Cada viaje tiene algo que se repite de un modo distinto. Una misma mezcla de emociones que se presentan, mezclándose con el entorno, calmando esa sensación nerviosa que te acompaña durante el trayecto, según llegas a tu destino. Algo que siempre recojo en mi diario de viaje, para intentar congelarlo y guardarlo para siempre.

Así sucedió también en la llegada de mi viaje a Egipto. En ese instante en el que puse los pies por primera vez en su tierra, sentí su olor, su temperatura. Mi cuerpo comenzaba a conectar con el entorno y me hizo sentir extraña durante unos segundos, mientras me impregnaba del paisaje a través de los sentidos: el olor en el aire a tierra mojada. El tacto de la arena. Las pirámides ante mi. El sonido del agua del río Nilo abriéndose a través de la barca donde viajamos. La sensación de tener la boca seca de la emoción, con ese regusto salado. Esos primeros instantes de un viaje siempre son nuevos, únicos e inolvidables.

Towanda daba vueltas nervioso entre mis piernas, y mi mochila guardaba esos artilugios que alguien había dejado en mi puerta, dentro de una caja: un papiro, un sombrero de exploradora y una lupa. En ese momento miraba a mi alrededor, maravillada ante la grandeza de una antigua civilización, y mi cabeza soñaba despierta con las historias de faraones.

La aventura estaba a punto de comenzar, y la intriga ante qué iba a encontrarme y a descubrir me invadía. Así comenzaba el viaje, de un modo único, mecida por la corriente de un río, con unos primeros pasos sobre una mullida tierra rojiza. Nadie podía negarme, en este instante, que esto es lo más parecido a la felicidad que sentimos los viajeros. ¿No es así?

**INSTRUCCIÓN DADA A**
Resume en forma de lista el párrafo del fragmento sobre el viaje a Egipto que empieza con «Así sucedió también» y conserva sus datos principales.

**INFORMACIÓN PROPORCIONADA**
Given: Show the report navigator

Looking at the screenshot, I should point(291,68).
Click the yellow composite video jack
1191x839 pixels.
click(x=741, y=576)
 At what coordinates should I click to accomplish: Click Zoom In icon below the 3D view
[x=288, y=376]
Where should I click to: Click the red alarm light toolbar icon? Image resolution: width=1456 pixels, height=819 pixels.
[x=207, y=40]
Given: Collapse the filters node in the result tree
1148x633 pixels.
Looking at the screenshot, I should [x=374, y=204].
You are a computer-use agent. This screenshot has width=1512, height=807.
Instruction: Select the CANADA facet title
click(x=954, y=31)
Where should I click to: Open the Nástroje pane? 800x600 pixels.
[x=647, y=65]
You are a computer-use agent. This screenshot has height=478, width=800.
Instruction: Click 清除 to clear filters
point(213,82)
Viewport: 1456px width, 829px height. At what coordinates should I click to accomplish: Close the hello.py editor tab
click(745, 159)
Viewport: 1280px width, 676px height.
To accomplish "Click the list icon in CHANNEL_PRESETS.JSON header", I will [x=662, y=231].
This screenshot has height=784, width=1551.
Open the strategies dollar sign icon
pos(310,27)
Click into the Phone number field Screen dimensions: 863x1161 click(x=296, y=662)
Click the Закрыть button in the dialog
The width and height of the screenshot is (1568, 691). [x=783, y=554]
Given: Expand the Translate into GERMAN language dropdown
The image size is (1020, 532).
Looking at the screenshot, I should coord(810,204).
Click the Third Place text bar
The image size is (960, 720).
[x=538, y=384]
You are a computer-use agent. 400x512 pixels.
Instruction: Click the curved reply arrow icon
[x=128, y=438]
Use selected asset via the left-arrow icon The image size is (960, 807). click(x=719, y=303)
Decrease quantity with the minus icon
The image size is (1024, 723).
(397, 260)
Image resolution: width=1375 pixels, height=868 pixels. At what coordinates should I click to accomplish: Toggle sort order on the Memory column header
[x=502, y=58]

**INSTRUCCIÓN DADA B**
Convierte en una tabla Markdown con las columnas «N.º» y «Línea» el tramo de las filas que va desde su comienzo hasta la línea que contiene "[x=288, y=376]", ambos extremos incluidos. Pon un número de orden y la línea correspondiente, y omite las líneas en blanco.

**RESULTADO FINAL A**
- Al pisar Egipto por primera vez, se perciben su olor y su temperatura.
- El cuerpo empieza a conectar con el entorno, lo que provoca una sensación de extrañeza durante unos segundos.
- El paisaje llega a través de los sentidos:
  - el olor a tierra mojada en el aire;
  - el tacto de la arena;
  - las pirámides delante;
  - el sonido del agua del Nilo al paso de la barca;
  - la boca seca por la emoción, con un regusto salado.
- Esos primeros instantes de un viaje son siempre nuevos, únicos e inolvidables.

**RESULTADO FINAL B**
| N.º | Línea |
|---|---|
| 1 | Given: Show the report navigator |
| 2 | Looking at the screenshot, I should point(291,68). |
| 3 | Click the yellow composite video jack |
| 4 | 1191x839 pixels. |
| 5 | click(x=741, y=576) |
| 6 |  At what coordinates should I click to accomplish: Click Zoom In icon below the 3D view |
| 7 | [x=288, y=376] |